* **Document segment**:

━━━━━━━━

Yet another take on the deflation and inflation argument…

by drwasho on Jan 20, 2010

Happy new year one and all,

So far Aussienomics has had over 200 000 web-hits since it's inception!  That is truly amazing stuff, thanks for supporting the website and please feel free to comment on any of our articles, we love the interaction.

I was paying a visit to Steve Keen's website, as I often do from time to time, when I came across his repost article from Mish Shedlock.  Mish, a well known Austrian school commentator, was making the case that the economy was going to experience a very severe debt deflationary depression (the dreaded triple D).  This of course fits in perfectly with Steve Keen's long term views for America and Australia.  It is an excellent article, and he's written other similar articles of a high quality that he links to.  The main points of the article were:

"1) Lending comes first and what little reserves there are (if any) come later.
2) There really are no excess reserves.
3) Not only are there no excess reserves, there are essentially no reserves to speak of at all. Indeed, bank reserves are completely “fictional”.
4) Banks are capital constrained not reserve constrained.
5) Banks aren’t lending because there are few credit worthy borrowers worth the risk."

His overall assessment of the deflation/inflation debate can be summarized by his concluding remarks from an article entitled 'Fiat World Mathematical Model':

"What happens next depends somewhat on the political will of the central banks and politicians. However, it depends more on the psychology of the borrowers. If consumers and businesses refuse to spend and instead pay back debts (or default on them along with rising unemployment), the picture simply is not inflationary, at least to any significant decree.

The credit bubble that just popped exceeded that preceding the great depression, not just in the US but worldwide. Thus, it is unrealistic to expect the deflationary bust to be anything other than the biggest bust in history. Those looking for hyperinflation or even strong inflation in light of the above, are simply looking at the wrong model.

At some point the market value of credit will start expanding again, but that is likely further down the road, and weaker in scope than most think."

━━━━━━━━

* **Given information**:
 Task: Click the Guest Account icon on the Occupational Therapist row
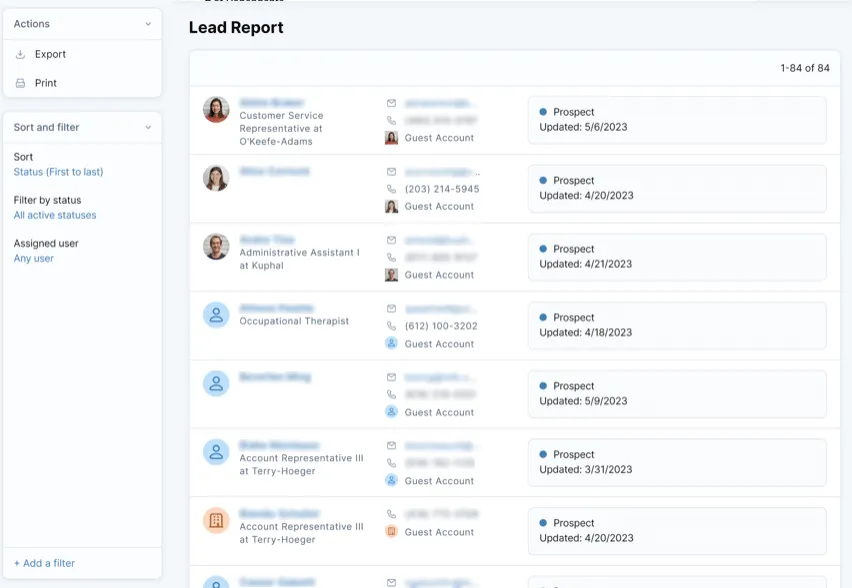391,343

━━━━━━━━

* **Goal of the exercise**: Carry on the blog post about the deflation and inflation debate from where it stops, following its last sentence.

* **Result of the exercise**:
Now, it appears that the mainstream Austrian school economic thought is that we're heading down a purely inflationary path due to unprecedented levels of fiat money creation by governments around the world, including Australia.  Mish is among a few who take a contrarian view to this prevailing thought.  Like Steve Keen, who's a post-keynesian, I like Mish's analysis a lot, but I reach different conclusions as to the outcomes.

One of the most useful contributions Mish has made is clarifying the terms: inflation and deflation.  Both are the expansion or contraction, respectively, of the supply of money and credit.  Many times we tend to leave that last one out.  The way Mish reaches the conclusion of a massive debt deflationary depression is that he focuses on the contraction of credit due to the massive current and future wave of credit defaults.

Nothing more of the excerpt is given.